*GIVEN DATA*:

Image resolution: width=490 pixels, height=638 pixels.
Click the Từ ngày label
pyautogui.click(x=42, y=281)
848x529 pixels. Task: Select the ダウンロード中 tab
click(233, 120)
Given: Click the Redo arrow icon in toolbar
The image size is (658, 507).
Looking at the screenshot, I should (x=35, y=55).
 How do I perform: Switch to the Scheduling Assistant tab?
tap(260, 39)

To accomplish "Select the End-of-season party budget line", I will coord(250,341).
* * *
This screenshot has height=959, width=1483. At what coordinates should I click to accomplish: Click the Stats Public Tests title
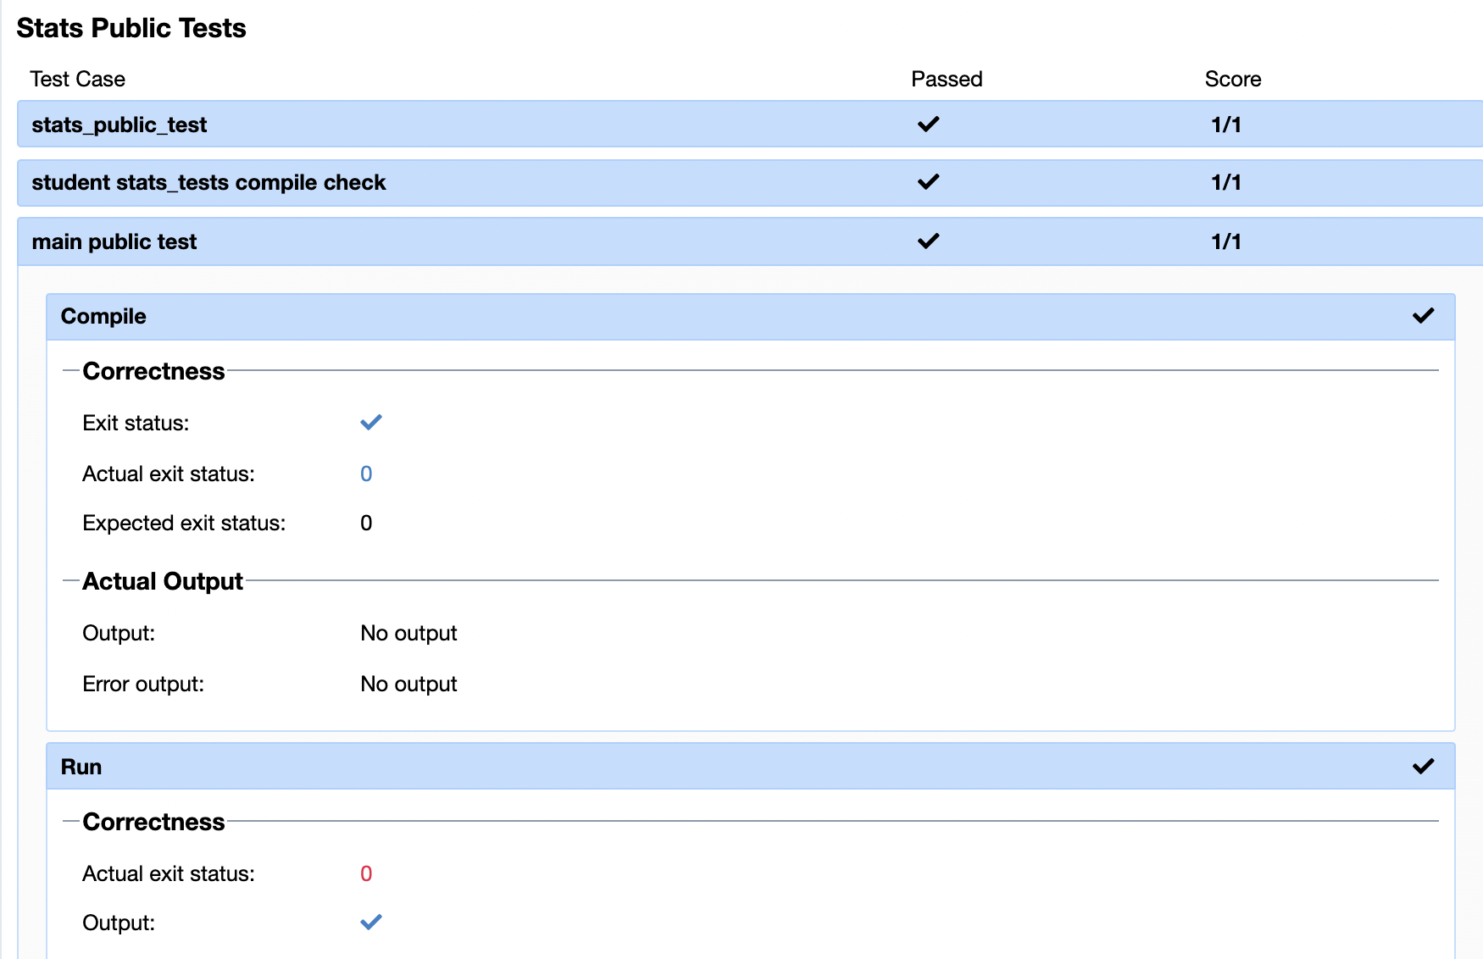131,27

*PROBLEM DETAILS*:
Give only the lines from the one holding "Image resolution: width=490" through the one holding "Given: Click the Redo arrow icon in toolbar", each restated exactly as it appears above.

*TASK RESPONSE*:
Image resolution: width=490 pixels, height=638 pixels.
Click the Từ ngày label
pyautogui.click(x=42, y=281)
848x529 pixels. Task: Select the ダウンロード中 tab
click(233, 120)
Given: Click the Redo arrow icon in toolbar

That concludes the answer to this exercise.